Изменить размер шрифта - +
Еще на картоне был рисунок: восточная женщина в шальварах, танцующая с воздетыми над головой руками. За пятицентовик я мог выиграть десять центов, пятьдесят центов, даже пять долларов. Пятицентовик в моем кармане предназначался на мороженое, но я его немедленно отдал. Игральные доски изготовлялись в Японии; детям эта страна была известна главным образом тем, что там делались дешевые игрушки и всяческие занятные новинки, которые очень быстро ломались. Ткнув в дырку специальным ключиком, который в миниатюре напоминал открывалку для жестянок с сардинами, я реализовал свой шанс: выскочила туго сложенная гармошкой бумажная полоса длиной в полдюйма. Под наблюдением подглядывавшего через мое плечо торговца я стал ее разворачивать. Его горячее дыхание обдавало мне ухо. Пустая. Познал потерю — все-таки кровные пять центов, а как же.
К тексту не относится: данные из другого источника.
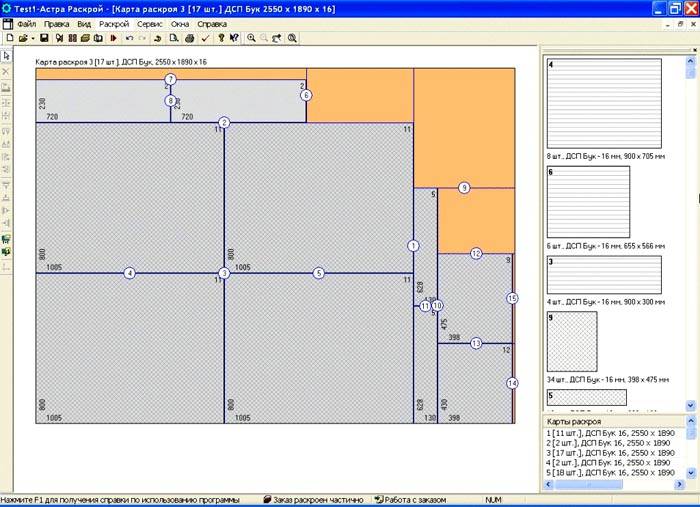Click part thumbnail 9 (398 x 475 мм)
The height and width of the screenshot is (507, 700).
point(571,341)
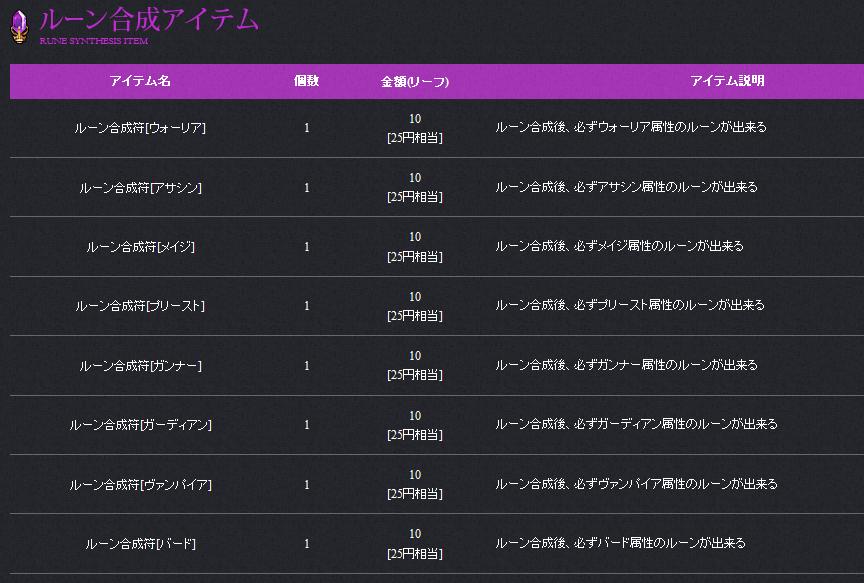The width and height of the screenshot is (864, 583).
Task: Select ルーン合成符[プリースト] item name
Action: click(x=140, y=306)

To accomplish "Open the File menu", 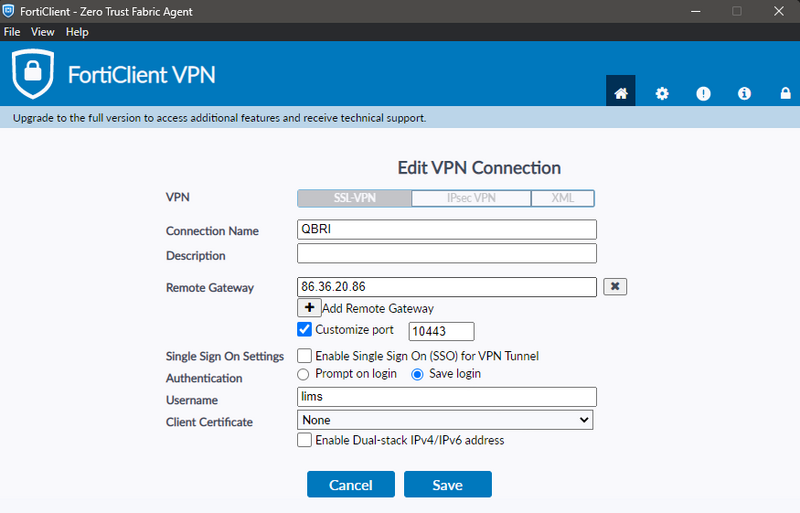I will click(12, 32).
Дональд потом допытывался:

— Доска-то целая была, все билеты были на месте?

— Да, я был первым.

— Если доска честная, — говорил Дональд, — хотя, в общем-то, тут приходится верить на слово, тогда каждый вытянутый билетик влияет на вероятность. Ты знаешь, что такое вероятность?

— Нет.

— Ну смотри: если доска наполовину уже протыркнута, а тот малый говорит, что все выигрыши еще на месте, тогда у тебя больше шансов выиграть. Улавливаешь? У тебя вероятность больше.

Я силился понять.

— Ну а лучше вообще забудь все это, — сказал Дональд. — Это азартная игра. Запрещено законом. За это ловят. Мэр Лагардия убрал из кондитерских игральные автоматы и теперь охотится за досочниками. Об этом же во всех газетах! Так что, если желаешь себе добра, лучше забудь все это дело напрочь.

На это я был готов. А пару лет спустя в школе я услышал, как какие-то мальчишки называли девчонку постарше протыркнутой доской. Пробиться сквозь эту метафору я не сумел, хотя и понял, что говорилось что-то нехорошее.
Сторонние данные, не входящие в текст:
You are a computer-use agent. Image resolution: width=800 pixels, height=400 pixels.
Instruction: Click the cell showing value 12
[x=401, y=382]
Но гондон — о-о, гондон! — тут налицо предмет столь пакостный, столь зловредный, что само слово было чересчур пугающим, чтобы произносить его вслух. Связанные с этим словом мрачные глубины смысла казались бездонными, в них смутно проглядывала грязь и деградация, они доходили до таких темных тайн, о которых наследный княжич царства жизни (это я, стало быть), рожденный для пребывания в вечном божественном дворце из солнечного света, не должен был даже догадываться. Чтобы точно и определенно понять, что такое гондон (помимо гадостно-злокозненного звучания самого слова), пришлось бы дойти до познания пугающих и болезненных соблазнов такого накала, что одно прикосновение к ним навеки бы выжгло душу. И все-таки в конце концов я, конечно же, выяснил это однажды летом под грохот волн на пляже, усеянном телами, облепленными песком, а назывался этот пляж Рокавей-Бич.

 

Решением пойти на этот пляж иногда благополучно завершались споры отца с матерью. Почему они предпочитали Дальний Рокавей — самую крайнюю оконечность побережья Бруклина, — я не вполне понимал. Добираться туда было невероятно далеко. А может быть, меня подводит память, возможно, мы никогда и не ездили на Дальний Рокавей всего на день, а снимали там летом на недельку дачу в те годы, когда отец сравнительно хорошо зарабатывал. Да нет, помню, как мы, добравшись на метро до центра, стоим в гулком, как пещера, зале ожидания вокзала Пенн-стейшн. При этом у нас какие-то узлы, подстилки, газеты и корзинки со съестными припасами. Высоко вверху виднелась сводчатая крыша из стали и просвечивающего стекла. Выгиб стальных ребер, несущих крышу, был изящен, как каллиграфический росчерк. Поддерживали все это стройные ажурные колонны из черной стали; они были еще выше, чем опоры надземки на Джером-авеню. Сквозь крышу пыльными пластами пробивалось солнце, придавая всему вокруг бледно-зеленоватый оттенок и словно приглушая многоголосый гомон пассажиров, столпившихся в ожидании своих поездов, покрикиванье носильщиков с их багажными тележками и раскатистый гул системы громкого оповещения.